RASPBERRY OR BLUEBERRY ALMOND COFFEE CAKE
I got this recipe from a Cooking Light cookbook and have made it several times. It is a great alternative to your everyday pancakes or eggs. While the recipe originally calls for the use of raspberries, my family likes using blueberries better! You MUST try this!
Provided by kristinlwilliams
Categories Breads
Time 55m
Yield 1 coffeecake, 8 serving(s)
Number Of Ingredients 15
Steps:
- Preheat oven to 350°F.
- Combine raspberries (or blueberries) and brown sugar in a bowl. Set aside.
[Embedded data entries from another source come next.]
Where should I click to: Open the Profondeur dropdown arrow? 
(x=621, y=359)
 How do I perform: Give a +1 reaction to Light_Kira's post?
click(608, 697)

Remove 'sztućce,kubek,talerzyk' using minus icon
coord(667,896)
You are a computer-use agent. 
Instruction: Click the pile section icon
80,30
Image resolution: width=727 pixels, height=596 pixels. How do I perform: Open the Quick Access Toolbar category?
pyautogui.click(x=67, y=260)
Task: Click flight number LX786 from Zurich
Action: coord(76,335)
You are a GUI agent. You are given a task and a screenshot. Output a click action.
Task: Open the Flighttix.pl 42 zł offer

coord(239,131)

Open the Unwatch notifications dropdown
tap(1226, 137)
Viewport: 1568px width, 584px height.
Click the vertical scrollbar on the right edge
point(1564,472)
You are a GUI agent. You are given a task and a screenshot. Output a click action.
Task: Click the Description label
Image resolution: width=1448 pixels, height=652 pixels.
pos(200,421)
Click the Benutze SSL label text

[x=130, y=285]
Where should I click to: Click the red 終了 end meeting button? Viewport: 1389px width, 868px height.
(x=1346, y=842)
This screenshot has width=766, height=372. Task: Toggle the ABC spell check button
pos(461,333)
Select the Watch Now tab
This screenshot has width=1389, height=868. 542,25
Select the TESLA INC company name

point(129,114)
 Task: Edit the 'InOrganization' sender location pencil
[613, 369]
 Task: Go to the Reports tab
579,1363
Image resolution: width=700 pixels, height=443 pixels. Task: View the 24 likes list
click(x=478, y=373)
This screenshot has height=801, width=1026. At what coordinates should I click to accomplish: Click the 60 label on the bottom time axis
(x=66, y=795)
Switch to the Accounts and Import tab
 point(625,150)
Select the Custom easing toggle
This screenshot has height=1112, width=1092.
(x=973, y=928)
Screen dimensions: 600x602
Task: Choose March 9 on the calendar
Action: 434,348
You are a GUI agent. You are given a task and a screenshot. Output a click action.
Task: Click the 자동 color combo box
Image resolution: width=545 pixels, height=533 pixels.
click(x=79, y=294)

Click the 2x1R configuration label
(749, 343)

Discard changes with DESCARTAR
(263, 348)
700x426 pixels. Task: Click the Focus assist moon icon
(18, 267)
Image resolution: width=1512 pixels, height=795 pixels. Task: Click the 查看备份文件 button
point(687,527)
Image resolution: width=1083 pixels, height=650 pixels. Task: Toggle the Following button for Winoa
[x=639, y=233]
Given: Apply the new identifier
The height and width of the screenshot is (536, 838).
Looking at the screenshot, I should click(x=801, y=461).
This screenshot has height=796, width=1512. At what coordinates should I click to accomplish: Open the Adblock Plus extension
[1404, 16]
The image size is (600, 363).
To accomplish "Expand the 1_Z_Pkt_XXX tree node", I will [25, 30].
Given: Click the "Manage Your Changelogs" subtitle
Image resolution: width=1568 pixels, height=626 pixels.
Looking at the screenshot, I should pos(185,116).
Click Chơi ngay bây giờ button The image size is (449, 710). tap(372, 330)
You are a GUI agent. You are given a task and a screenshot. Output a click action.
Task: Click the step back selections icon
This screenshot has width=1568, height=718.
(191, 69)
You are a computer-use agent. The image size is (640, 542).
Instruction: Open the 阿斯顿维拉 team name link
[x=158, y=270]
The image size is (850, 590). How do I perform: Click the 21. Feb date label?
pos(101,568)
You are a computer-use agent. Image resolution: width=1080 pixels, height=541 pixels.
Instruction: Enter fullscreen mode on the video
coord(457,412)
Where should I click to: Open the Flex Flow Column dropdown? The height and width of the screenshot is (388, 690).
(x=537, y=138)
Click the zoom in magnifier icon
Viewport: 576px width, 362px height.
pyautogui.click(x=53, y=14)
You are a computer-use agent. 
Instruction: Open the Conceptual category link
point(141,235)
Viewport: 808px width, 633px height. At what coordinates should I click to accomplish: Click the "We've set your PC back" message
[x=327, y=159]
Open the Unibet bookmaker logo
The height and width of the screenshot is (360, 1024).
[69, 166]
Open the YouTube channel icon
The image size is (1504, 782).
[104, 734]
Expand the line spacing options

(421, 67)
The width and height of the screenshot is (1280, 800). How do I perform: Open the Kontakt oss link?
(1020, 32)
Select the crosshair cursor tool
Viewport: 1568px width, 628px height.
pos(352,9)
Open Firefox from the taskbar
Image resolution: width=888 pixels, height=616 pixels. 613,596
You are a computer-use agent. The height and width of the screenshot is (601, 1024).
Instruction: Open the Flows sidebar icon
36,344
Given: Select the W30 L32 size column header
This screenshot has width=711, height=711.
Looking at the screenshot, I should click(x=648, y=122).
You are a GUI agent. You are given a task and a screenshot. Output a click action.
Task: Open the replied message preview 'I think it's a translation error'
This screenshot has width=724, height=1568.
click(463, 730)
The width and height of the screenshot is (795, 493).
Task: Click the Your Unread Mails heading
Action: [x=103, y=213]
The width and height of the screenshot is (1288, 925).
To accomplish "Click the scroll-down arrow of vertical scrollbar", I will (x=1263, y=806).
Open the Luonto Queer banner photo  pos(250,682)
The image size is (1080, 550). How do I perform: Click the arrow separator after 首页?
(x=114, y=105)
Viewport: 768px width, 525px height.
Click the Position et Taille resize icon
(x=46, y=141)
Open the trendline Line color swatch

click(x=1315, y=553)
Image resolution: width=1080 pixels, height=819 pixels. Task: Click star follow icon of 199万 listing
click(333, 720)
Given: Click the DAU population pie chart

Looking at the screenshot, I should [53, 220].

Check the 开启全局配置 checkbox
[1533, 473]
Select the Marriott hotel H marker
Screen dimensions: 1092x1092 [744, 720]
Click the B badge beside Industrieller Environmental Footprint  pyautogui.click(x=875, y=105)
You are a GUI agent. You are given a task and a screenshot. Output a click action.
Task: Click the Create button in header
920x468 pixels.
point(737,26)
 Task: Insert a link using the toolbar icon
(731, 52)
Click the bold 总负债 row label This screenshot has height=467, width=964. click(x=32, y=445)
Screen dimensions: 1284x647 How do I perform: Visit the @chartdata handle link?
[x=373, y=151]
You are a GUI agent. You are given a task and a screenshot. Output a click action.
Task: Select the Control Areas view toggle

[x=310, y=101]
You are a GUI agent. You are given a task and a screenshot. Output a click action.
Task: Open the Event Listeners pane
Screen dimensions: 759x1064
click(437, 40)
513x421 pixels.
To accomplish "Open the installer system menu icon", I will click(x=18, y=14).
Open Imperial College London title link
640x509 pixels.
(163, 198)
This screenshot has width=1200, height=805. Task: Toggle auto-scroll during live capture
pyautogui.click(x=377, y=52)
- Combine flour and next 4 ingredients (flour through salt) in a large bowl. Combine yogurt, butter, 1 teaspoon vanilla and egg in a small bowl. Stir well.
- Add to the flour mixture, stirring just until moist.
- Spoon two-thirds of the batter into an 8-inch round cake pan coated with cooking spray.
- Top with raspberry (or blueberry) mixture.
- Spoon remaining batter over raspberry (or blueberry) mixture. Top with almonds.
- Bake at 350°F for 40 minutes. Let cool slightly.
- Combine milk, powdered sugar and 1/4 teaspoon vanilla. Stir well and drizzle over cake.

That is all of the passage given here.